Rules is more national than Union or League. btw I played for the New York Magpies USAFL team many years ago :)

Phill,

As a media spectacle--the game made in heaven--union makes for boring television in terms of attracting the consumer interest, consumer dollar and big audience for free-to--air, even if it is not boring for the fans who love an hour or so of scrummage,kicking for possession and lineout. Union should be pushed over to Foxtel and its place taken by a far more diversifed and stylish ways of playing in soccer.

In terms of nationality the Socceroos have captured the national imagination far more than the Wallabies ever have.

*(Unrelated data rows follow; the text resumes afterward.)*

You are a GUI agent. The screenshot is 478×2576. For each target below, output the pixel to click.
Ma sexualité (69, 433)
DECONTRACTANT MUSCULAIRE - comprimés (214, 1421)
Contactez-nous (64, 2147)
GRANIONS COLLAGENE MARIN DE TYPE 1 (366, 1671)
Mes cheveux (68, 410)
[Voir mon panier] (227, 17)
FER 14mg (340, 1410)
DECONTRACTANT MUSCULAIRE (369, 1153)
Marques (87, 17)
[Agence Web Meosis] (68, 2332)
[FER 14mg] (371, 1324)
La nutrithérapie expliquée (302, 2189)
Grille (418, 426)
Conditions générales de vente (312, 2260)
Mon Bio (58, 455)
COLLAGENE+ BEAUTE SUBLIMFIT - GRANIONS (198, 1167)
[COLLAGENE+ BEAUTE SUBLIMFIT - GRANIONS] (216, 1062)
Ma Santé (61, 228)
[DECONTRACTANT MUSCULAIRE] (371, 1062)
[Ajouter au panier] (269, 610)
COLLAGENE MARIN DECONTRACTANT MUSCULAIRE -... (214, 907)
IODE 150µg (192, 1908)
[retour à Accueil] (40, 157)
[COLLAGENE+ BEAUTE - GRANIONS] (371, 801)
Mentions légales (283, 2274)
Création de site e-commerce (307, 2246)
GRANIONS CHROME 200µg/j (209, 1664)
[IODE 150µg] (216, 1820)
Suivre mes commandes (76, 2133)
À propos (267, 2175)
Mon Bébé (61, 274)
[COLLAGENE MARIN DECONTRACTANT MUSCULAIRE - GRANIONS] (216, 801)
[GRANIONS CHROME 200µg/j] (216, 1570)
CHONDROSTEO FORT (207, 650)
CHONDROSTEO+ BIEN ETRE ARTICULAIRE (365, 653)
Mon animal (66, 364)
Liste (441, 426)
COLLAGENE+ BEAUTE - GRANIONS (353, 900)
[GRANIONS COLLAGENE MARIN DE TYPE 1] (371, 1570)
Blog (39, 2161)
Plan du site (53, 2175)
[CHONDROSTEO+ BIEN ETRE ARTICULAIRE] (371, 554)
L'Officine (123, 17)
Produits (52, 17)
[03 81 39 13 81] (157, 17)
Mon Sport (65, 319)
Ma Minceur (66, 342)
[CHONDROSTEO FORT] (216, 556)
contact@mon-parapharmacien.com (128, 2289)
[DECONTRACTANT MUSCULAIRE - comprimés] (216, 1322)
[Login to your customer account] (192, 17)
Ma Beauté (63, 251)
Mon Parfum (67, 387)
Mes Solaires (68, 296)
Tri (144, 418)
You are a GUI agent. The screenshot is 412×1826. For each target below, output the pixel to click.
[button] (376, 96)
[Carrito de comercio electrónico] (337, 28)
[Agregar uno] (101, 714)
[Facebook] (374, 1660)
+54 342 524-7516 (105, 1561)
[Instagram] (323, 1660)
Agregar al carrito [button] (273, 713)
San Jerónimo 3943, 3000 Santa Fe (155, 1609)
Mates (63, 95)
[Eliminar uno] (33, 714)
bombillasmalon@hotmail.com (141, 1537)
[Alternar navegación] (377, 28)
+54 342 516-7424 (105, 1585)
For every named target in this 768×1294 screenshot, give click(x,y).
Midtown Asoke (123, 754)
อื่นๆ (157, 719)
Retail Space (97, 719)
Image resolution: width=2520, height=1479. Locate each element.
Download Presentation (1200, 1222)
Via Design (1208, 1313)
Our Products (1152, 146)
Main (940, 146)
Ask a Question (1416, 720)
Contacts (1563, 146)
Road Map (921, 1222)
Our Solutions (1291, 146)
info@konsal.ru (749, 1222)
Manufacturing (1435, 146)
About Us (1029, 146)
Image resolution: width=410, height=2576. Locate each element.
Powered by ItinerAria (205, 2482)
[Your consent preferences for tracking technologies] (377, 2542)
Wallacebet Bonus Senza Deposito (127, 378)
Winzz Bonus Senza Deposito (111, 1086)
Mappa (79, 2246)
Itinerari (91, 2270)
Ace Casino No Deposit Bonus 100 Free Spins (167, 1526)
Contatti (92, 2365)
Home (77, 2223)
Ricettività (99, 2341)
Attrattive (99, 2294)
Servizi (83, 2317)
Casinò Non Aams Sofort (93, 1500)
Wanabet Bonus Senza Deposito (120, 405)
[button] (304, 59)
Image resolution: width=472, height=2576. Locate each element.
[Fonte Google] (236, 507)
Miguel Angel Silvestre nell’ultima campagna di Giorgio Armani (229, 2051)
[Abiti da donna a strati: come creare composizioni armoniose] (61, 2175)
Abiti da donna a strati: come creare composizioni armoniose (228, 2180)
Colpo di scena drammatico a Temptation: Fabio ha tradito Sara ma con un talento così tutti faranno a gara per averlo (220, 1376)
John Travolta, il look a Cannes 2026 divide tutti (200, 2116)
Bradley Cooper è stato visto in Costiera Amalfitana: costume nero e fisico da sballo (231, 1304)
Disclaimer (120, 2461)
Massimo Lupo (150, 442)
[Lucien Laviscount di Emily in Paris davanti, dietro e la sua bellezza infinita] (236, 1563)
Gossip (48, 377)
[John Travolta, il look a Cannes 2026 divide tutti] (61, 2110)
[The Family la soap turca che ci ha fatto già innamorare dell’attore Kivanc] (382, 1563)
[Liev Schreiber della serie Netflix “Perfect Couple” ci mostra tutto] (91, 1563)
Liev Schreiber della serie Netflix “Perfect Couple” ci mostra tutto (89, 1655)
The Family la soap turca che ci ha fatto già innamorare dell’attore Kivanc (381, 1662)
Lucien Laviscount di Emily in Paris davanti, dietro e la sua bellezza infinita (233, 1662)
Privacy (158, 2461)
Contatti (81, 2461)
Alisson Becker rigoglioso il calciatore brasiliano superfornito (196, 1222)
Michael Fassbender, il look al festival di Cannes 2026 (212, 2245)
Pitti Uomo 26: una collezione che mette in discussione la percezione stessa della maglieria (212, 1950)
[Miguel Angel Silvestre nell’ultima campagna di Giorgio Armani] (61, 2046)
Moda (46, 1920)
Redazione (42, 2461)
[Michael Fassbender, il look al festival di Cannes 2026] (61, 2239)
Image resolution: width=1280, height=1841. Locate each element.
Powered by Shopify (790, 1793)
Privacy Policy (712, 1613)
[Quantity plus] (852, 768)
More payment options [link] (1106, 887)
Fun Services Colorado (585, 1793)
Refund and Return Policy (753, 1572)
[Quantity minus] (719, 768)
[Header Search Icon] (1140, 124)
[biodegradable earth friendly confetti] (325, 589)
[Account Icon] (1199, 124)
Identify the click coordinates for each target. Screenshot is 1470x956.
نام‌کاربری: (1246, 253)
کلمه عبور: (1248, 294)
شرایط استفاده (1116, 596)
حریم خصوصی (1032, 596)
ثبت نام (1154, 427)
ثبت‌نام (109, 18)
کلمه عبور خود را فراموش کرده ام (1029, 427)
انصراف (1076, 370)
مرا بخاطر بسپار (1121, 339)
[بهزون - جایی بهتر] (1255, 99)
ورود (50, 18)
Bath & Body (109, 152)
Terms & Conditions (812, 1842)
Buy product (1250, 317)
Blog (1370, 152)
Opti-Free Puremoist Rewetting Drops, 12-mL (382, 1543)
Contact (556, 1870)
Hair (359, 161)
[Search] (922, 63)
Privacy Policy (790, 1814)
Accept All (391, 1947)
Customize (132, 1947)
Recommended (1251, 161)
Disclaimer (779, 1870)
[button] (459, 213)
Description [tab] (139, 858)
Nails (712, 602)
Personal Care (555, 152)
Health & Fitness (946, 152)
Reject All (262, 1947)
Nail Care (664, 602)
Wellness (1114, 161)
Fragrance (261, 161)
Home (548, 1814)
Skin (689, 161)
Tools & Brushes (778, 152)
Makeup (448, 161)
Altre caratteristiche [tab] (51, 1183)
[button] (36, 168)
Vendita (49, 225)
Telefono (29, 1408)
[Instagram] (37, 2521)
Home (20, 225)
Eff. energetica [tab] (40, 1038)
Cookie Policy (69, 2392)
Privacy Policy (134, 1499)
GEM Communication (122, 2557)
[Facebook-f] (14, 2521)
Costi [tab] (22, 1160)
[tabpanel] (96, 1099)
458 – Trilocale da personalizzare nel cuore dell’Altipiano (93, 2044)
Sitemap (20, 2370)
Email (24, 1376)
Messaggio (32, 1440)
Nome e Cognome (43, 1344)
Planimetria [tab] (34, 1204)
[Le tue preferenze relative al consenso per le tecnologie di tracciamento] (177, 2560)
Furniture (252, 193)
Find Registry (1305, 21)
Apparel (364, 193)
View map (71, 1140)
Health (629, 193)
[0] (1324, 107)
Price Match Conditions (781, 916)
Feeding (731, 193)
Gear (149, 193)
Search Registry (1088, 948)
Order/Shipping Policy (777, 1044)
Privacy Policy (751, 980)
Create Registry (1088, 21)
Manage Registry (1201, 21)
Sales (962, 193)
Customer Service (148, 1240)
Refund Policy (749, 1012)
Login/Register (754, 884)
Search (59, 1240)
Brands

The nation has got behind soccer in a way that it never has with union.

Gary,What you have said UP to the moment is true.However Soccer will never be in Australia at the entertaining level of Rugby League/Aussie Rules.Many of my friends are fifth generation Australain and right or wrong,they associate Soccer with wogs and poms.I don't like the way they think but it is a fact.When the ball has been put away after the world cup,it will be business as usual for the home grown product.As an aside what good actors these soccer players are,some of them should get an accadamy award.In fact some of them would be better served in the Australian or for that matter any country's diving team.Just an opoinion mind you.Phill.

Hmm, I'm pretty interested in following the Soccer WC despite the fact that we have no (South Africa) national team in the competition. I tested myself on which game, Soccer or Rugby, was the more boring by switching between France v South Africa (rugby wc u/21) and England v Ecuador. (Ok I know it's England) . Frankly, Rugby at least had consistent scoring, crunching tackles without the petulance and overacting that is soccer, and some impressive attacking and defending. Soccer seems mostly a game of fouls, with about 80% of attacking moves being thwarted by a foul, often over dramatised, of one kind or another. Rugby has sorted this out by resorting to the sin bin, why does soccer not do the same in the case of a yellow card?

I found the Rugby to be exciting for most of the time, even though it wasn't a particularly close game. The soccer had its moments, but they were few and far between.

Ozarkian,
Re your comment:

Soccer seems mostly a game of fouls, with about 80% of attacking moves being thwarted by a foul, often over dramatised, of one kind or another. Rugby has sorted this out by resorting to the sin bin, why does soccer not do the same in the case of a yellow card?

I agree. It spoils the game for television. It is why I'm not that interested --other than the spectacle of a world cup.

We don't get it up here - never will. Soccer, while enjoyed by our kids to great lengths in leagues across the country, loses its luster on TV. And Australian Rules is played in this country only by insane college guys who enjoy bleeding and losing teeth - or crazy homesick transplants like Cam. As for it's watchability on TV, I've never even seen it broadcast.

Which is why we jumped on the American Football bandwagon - it's made for TV, with all the hype, commercialism, power, money and even a little sex thrown in - in the form of cheerleaders. (Interesting note: most of the "sideline interviews" with players and coaches are now conducted by good looking young women.) We've created Modern Gladiators, Time's New Romans.

It seems Americans are watching the World Cup, but only out of selfishness. Now that we've been eliminated, you can count on dwindling ratings. In John Stewart's words: "So we lost to the West Africa's least malnourished nation."

As for Ozarkian's comment on "the petulance and overacting that is soccer," Buddy, you need to see some American Football - the whole thing is an act.

I'd like to see a football game where the teams had only ONE coach, the players played both sides and wore ancient (1950s) pads and helmets. There'd be no communication with experts upstairs and no headsets.

It has gotten so bad in this country that when a coach is talking in his headset, he will actually cover his mouth. This is so that the opposition can't - get this - Read his lips.